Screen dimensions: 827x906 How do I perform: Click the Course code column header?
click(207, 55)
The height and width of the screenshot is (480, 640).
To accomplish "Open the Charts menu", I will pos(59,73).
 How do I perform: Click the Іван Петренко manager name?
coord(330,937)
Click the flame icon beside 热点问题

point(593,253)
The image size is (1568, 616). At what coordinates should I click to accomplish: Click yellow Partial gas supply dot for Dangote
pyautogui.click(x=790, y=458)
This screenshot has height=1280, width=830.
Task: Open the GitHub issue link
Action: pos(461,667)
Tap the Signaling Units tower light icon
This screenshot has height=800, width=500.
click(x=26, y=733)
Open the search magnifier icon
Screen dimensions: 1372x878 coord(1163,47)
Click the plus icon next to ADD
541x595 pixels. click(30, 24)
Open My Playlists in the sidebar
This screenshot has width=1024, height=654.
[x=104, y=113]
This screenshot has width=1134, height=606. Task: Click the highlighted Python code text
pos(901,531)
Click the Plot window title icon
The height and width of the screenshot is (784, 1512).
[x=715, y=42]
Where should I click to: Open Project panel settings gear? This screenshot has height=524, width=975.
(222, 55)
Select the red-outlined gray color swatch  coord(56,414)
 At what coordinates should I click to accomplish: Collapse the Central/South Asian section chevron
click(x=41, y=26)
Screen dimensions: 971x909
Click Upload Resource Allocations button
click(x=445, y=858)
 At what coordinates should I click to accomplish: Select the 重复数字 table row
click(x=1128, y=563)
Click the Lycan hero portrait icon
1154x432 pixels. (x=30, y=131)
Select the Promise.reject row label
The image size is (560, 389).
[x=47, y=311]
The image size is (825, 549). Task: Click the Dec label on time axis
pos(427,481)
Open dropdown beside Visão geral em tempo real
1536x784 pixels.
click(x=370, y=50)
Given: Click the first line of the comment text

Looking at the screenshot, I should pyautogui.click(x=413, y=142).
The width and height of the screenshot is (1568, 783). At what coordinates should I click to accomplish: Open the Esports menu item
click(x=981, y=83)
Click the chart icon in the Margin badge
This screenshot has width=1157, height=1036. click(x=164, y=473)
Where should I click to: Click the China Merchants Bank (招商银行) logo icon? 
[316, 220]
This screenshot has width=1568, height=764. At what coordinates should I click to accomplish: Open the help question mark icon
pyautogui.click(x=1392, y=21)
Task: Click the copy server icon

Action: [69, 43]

**Exercise instructions**
Rewrite the stretch from the start of the records through the line containing "point(593,253)", changing "Charts" to "Reports" and leaving everything else as it is.

**Output for this task**
Screen dimensions: 827x906 How do I perform: Click the Course code column header?
click(207, 55)
The height and width of the screenshot is (480, 640).
To accomplish "Open the Reports menu", I will pos(59,73).
 How do I perform: Click the Іван Петренко manager name?
coord(330,937)
Click the flame icon beside 热点问题

point(593,253)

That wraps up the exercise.